Moreover, if paying a tech start-up for guidance around your sex life sounds weird after watching The Social Dilemma, no amount of pink overtures and minimalist illustrations will change that. The wellness industry has a certain tone-deafness that can be an enormous turn off to marginalized folks. This was the case for me after I came across Sabat’s Instagram, where she promotes the #TraffickingHub campaign by the whorephobic, conservative astroturfing organization Exodus Cry. It’s unclear if Sabat is aware of Exodus Cry’s history or not, but as a sex worker, it’s hard to listen to Sabat’s sessions on Emjoy after seeing her voice her support for the campaign.

Should you subscribe?

Emjoy App Erotic Audio

Oliver says Emjoy’s most popular feature is its erotic stories, according to an interview with Femtech Insider. And there’s a lot to love in that regard, especially for cis women attracted to men. But it’s hard to recommend Emjoy for its erotic audio work when another app, Dipsea, offers so much more in terms of size, variety, quality, and different kinds of female experiences.

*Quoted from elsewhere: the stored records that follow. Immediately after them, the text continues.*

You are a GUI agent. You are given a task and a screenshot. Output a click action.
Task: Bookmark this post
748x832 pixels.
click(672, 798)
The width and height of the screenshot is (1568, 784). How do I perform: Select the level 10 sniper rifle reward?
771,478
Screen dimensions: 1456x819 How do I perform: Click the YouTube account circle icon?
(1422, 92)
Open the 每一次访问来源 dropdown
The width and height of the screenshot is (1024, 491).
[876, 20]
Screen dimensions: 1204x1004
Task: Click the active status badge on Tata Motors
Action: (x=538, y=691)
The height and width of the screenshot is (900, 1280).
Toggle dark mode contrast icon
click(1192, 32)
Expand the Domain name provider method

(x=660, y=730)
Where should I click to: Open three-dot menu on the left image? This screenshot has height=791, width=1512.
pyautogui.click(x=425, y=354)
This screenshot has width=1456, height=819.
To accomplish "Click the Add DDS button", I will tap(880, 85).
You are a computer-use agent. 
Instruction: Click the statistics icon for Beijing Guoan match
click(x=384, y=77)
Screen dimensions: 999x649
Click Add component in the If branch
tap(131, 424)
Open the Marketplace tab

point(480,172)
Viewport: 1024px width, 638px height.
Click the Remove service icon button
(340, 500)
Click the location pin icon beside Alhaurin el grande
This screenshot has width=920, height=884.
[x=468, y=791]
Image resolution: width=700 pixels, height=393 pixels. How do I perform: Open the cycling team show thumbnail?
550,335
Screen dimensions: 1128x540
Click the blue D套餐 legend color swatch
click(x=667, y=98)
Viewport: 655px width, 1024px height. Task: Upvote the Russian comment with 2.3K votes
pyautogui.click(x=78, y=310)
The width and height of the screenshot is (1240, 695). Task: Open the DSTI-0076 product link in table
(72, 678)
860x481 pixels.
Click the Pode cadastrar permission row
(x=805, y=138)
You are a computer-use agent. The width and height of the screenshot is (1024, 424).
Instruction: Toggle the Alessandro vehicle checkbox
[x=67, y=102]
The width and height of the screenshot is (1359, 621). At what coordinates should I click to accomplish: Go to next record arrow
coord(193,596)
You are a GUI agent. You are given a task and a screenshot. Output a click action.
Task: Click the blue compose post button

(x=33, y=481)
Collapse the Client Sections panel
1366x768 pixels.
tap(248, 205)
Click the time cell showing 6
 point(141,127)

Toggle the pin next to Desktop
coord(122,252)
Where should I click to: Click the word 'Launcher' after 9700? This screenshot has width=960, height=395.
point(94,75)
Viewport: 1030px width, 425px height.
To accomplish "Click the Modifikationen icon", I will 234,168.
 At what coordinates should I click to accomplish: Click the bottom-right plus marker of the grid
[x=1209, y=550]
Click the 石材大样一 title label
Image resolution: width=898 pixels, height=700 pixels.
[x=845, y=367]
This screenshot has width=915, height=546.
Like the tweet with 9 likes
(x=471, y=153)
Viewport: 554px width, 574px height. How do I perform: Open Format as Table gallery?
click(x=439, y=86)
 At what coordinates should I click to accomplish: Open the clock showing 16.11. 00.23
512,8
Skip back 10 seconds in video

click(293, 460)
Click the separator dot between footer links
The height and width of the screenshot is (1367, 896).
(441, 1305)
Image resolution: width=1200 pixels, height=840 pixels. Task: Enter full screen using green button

All this isn’t to assume ill-intent with Emjoy. The cotton gap is a systemic issue, and it’s far more likely that Emjoy’s team just isn’t aware of the messages it’s sending to some marginalized users. Still, Emjoy bills itself as an app for helping women build a healthier relationship with their bodies and sex lives, and yet it has certain kinds of women in mind. It’s hard to look past that issue if you fall outside its scope. I also have doubts Emjoy will appeal to cis women who are wellness skeptics or Big Tech-adverse, especially if your heart raced after hearing Emjoy raised $3 million from venture capitalists.

Emjoy has a lot of potential, some of which already realized. It’s clearly invested in helping cis women rebuild and repair their relationship with their bodies, whether sexually or platonically, and it does that well. But in 2020, sex experts have to do better than assume their clients are civilian, cis women. Until then, you might want to wait on Emjoy.

Editor’s note: This article is regularly updated for relevance.